There is a tower I can see through my window. It’s off in the distance, but it’s there, reminding me of Rapunzel. No, not the Disney version. Though I sure did like the horse in that movie. He was hilarious and I do believe his name was Philip, which for some reason, just makes him even funnier to me. Animals with decidedly human names have always struck me as funny. Like a cat named George or a bird named Donald. And, of course, a horse named Philip.
*pause for laughter*
Now that you’ve gotten yourself under control, let’s continue.
My tower-through-the-window reminds me of Rapunzel, the story my mom told me every time she bathed me as a little girl. Luckily, story time somehow compensated for the horror of having my hair washed. I am not sure why my mom wasn’t better at preventing this, but I can remember unending hot rivulets of water pouring into my eyes. It felt the way that water boarding looks. Though, my mom wasn’t after pertinent information concerning any sort of threat to national security. Not from me, anyway. The most she would have gotten out of me was that it was actually myself and my brother Jonathan who were framing our brother Jason in the case of the missing starbursts. But she never pressed and I never volunteered the information, so the mystery went unsolved for longer than it had to.
You really missed out on a golden opportunity, mom.
But yes, I love the story of Rapunzel. I never felt a bit like her though, until a long time after my mom had stopped giving me baths. A few years ago, I did live in a tower, but not one you could see from any window. Not one you could see at all, really. I suppose there were glimpses of it from time to time, maybe. After the fact, once I was firmly on my way to better, my pop mentioned that there had been whispers late at night. Conversations concerning me in which he and my mom wondered aloud if I’d ever be my old self again; if I’d ever not look like a ghost and not smile through sad eyes.
So perhaps they did see the girl in the tower, after all.
‘That’s so sad and so beautiful,” I remember telling my good friend while he was away and we were talking over skype.
I don’t even remember what I was talking about–not the context, not any of it–but I do remember what he said in a reply that was so quick and so quiet that I almost missed it altogether.
“Just like you,” he said with the kind of smile that told me he wished I wasn’t so sad, but he knew I needed to be, so there was no pressure to feel differently.

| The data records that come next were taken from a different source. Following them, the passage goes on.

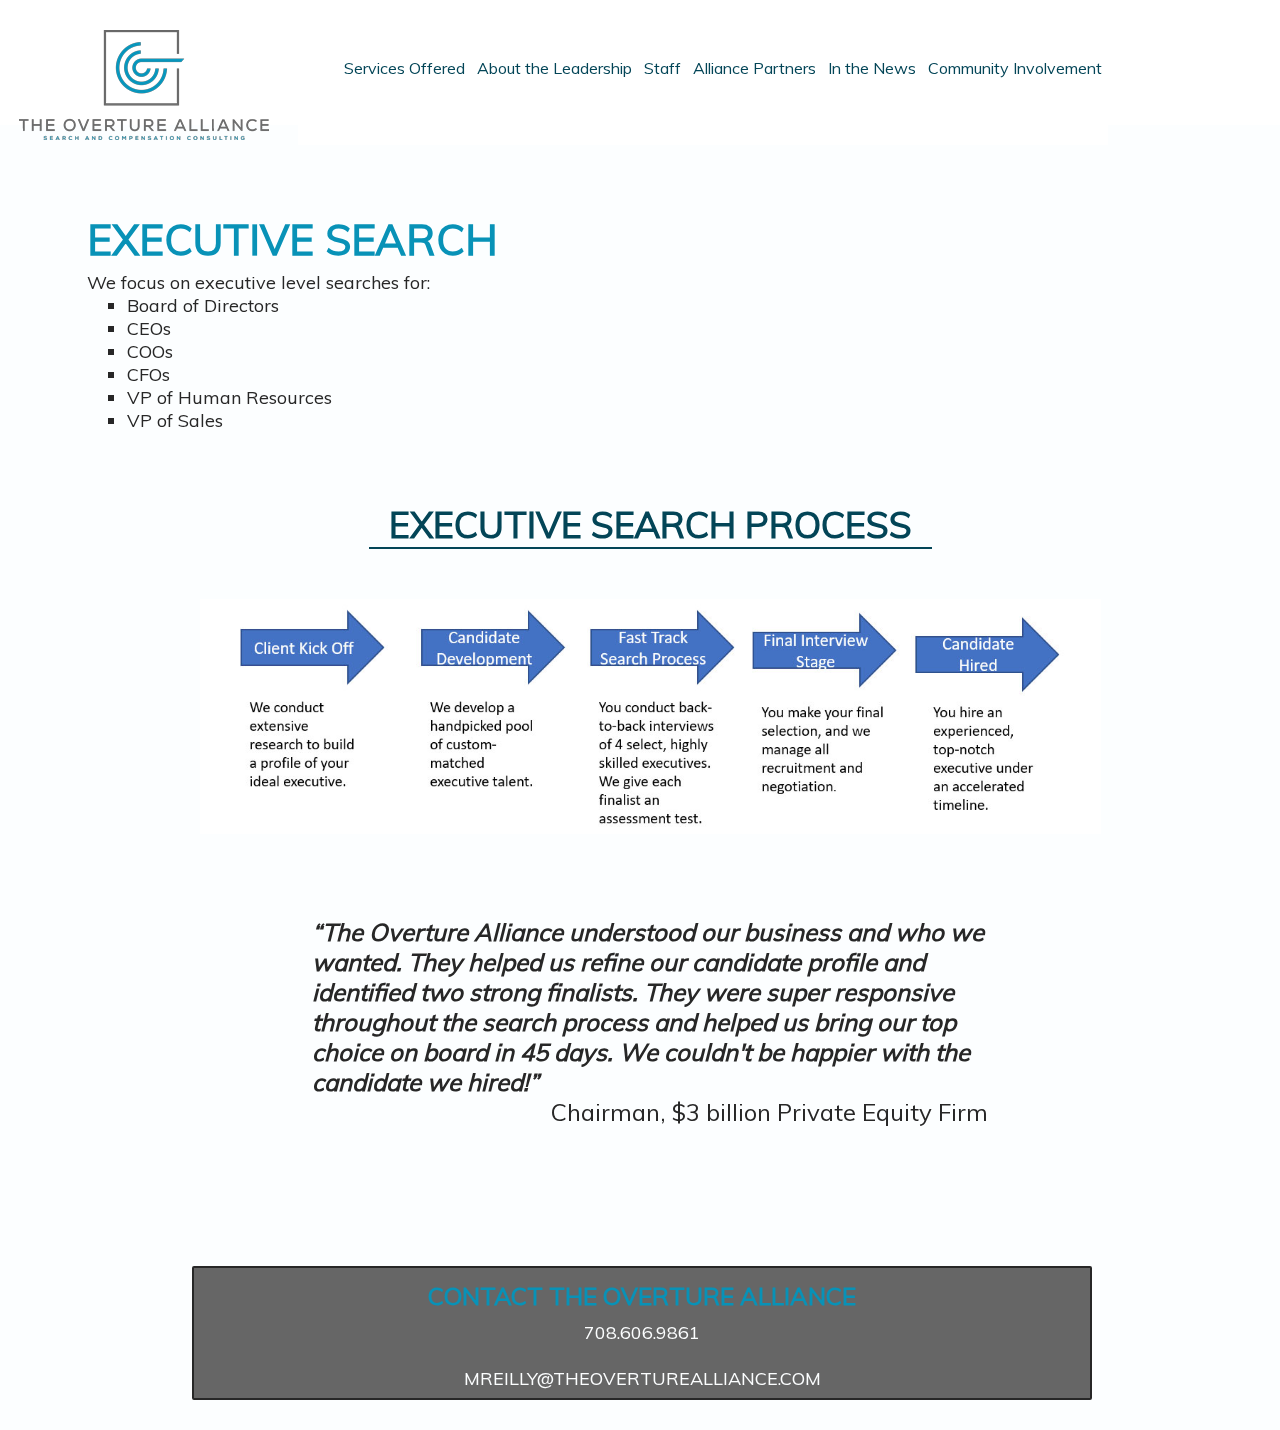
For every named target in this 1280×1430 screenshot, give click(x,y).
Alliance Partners (754, 69)
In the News (872, 69)
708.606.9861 (642, 1332)
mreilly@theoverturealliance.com (642, 1378)
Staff (662, 69)
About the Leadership (554, 69)
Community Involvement (1015, 69)
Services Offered (404, 69)
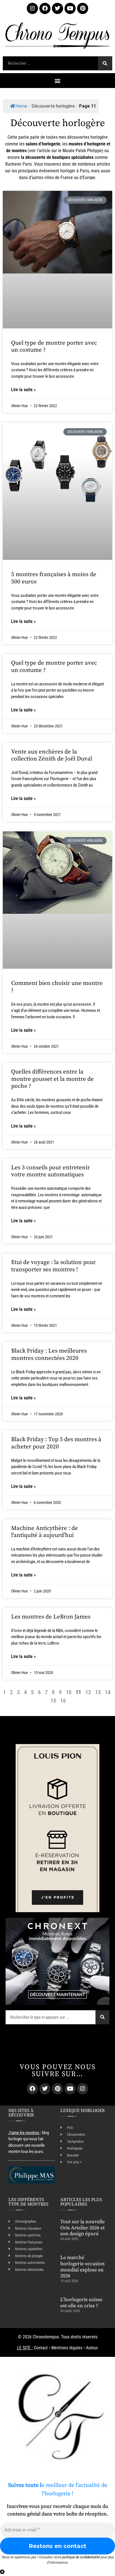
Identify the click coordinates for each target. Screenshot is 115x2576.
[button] (57, 80)
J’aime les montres (23, 2132)
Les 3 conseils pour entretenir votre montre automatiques (50, 1171)
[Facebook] (45, 8)
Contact (41, 2347)
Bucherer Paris (18, 164)
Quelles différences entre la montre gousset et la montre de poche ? (52, 1078)
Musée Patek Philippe (82, 150)
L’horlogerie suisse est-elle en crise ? (81, 2302)
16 (63, 1700)
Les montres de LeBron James (50, 1616)
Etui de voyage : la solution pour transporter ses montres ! (53, 1266)
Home (21, 106)
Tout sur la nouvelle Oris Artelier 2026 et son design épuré (82, 2227)
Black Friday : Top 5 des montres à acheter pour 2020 (56, 1443)
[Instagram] (32, 8)
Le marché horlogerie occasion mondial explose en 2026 (82, 2266)
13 (98, 1692)
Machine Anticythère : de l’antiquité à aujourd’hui (44, 1532)
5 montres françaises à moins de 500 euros (53, 578)
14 (108, 1692)
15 (53, 1700)
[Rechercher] (105, 63)
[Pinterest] (82, 8)
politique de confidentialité (81, 2557)
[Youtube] (70, 8)
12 (88, 1692)
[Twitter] (57, 8)
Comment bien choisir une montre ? (57, 987)
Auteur (92, 2347)
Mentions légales (66, 2347)
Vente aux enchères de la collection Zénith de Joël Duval (51, 755)
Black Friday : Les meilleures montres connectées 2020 (49, 1354)
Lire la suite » (23, 389)
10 (68, 1692)
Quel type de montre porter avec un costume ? (54, 346)
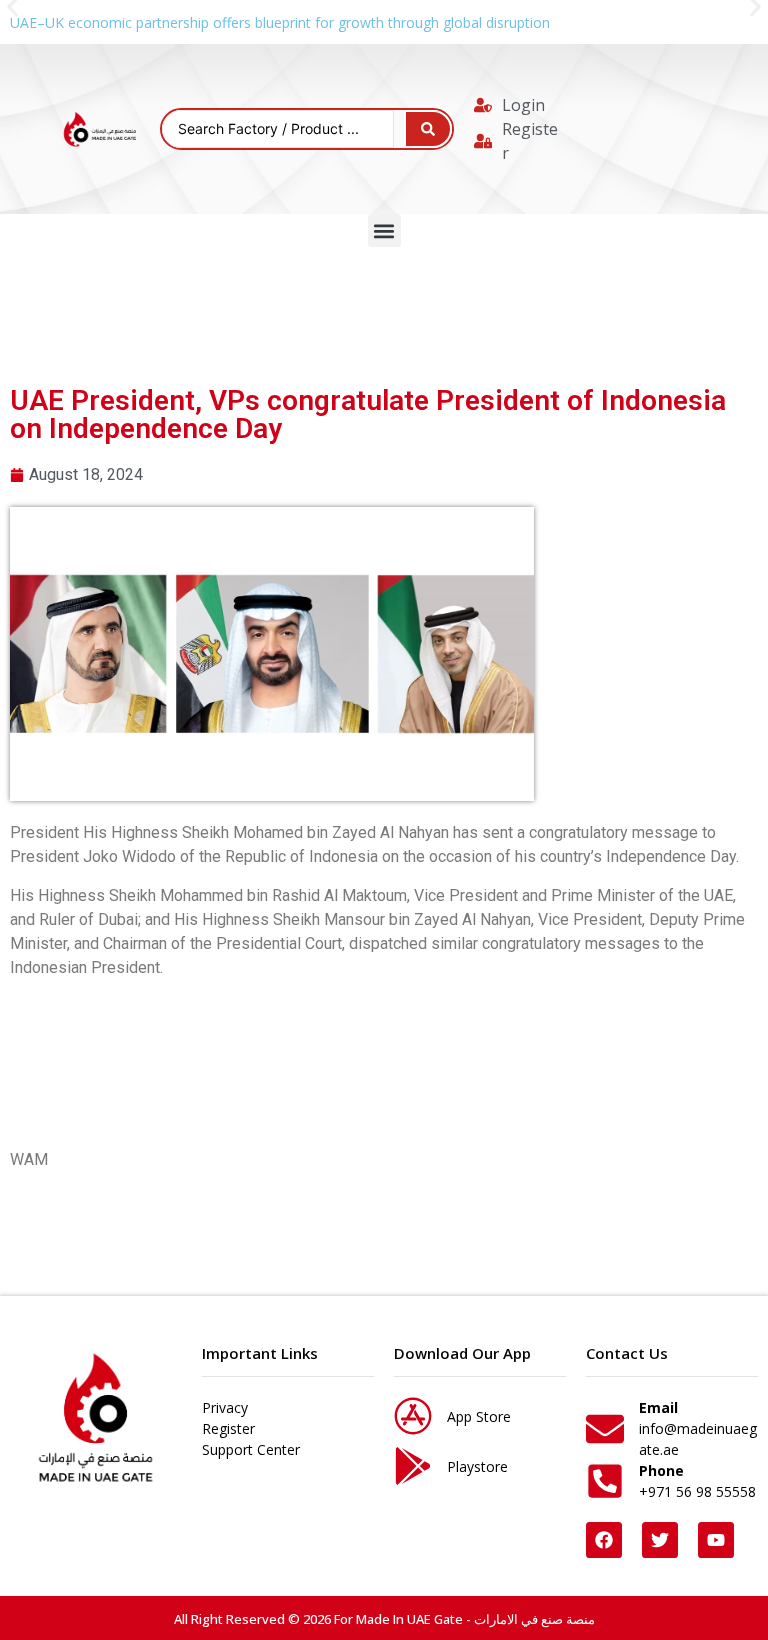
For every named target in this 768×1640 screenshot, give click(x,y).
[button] (384, 230)
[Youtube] (716, 1540)
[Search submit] (428, 129)
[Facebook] (604, 1540)
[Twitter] (660, 1540)
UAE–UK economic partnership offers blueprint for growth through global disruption (280, 22)
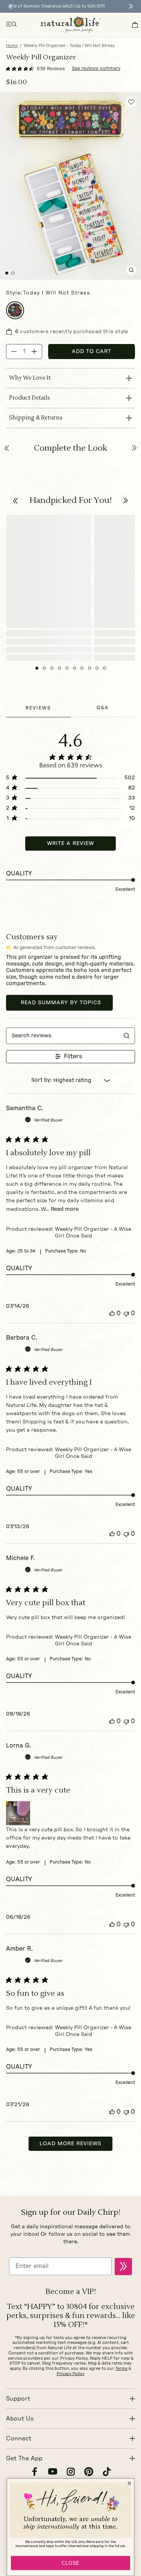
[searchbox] (63, 1035)
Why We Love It (30, 378)
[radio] (15, 310)
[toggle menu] (11, 24)
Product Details (29, 397)
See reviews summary (96, 68)
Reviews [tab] (38, 708)
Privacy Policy (71, 2374)
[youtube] (52, 2472)
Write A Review (70, 843)
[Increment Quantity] (34, 351)
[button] (15, 500)
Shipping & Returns (35, 417)
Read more (65, 1209)
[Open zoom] (131, 270)
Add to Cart (91, 351)
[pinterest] (88, 2472)
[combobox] (70, 1080)
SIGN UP (123, 2266)
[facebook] (34, 2472)
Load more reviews (70, 2143)
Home (12, 46)
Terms (121, 2368)
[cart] (135, 25)
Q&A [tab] (103, 707)
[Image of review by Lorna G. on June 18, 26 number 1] (18, 1813)
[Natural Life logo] (71, 25)
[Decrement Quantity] (13, 351)
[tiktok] (106, 2472)
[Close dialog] (129, 2483)
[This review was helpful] (112, 1313)
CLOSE (70, 2563)
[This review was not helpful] (126, 1313)
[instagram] (70, 2472)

Yes, a smile can say a lot.
So I suppose my friend had seen the tower, too.
Interesting thing about towers, though. They give you plenty of time and space to devote to good things. Maybe even great things. You can see that in the Disney version of Rapunzel (Tangled). There is a scene where Rapunzel is learning just about every craft and trade and art there is. She is a renaissance woman absolutely devoted to mining her skills. I mean, what else is there to do in a tower other than draw and bake and sing and craft and write and dance?
Not much else; believe me, I know.
Grief, overwhelming sadness, and disappointment made a tower of my own. It was truly horrific to get there, believe me, but being there was an indisputably growing time for me. I was able to devote myself to making stuff in a way that was almost reverent. I was Shahrazad from One Thousand and One Nights, saving my life by creating more content night after night. It was a way to transcend the mess I was in; to strike a match against the dark enough times in a row until something burned bright enough for me to see past my pain again.
Whatever else it was, being in that tower was, to quote both myself and my friend, “so sad and so beautiful.
Which is why I look out the window tonight and can smile at that tower in the distance.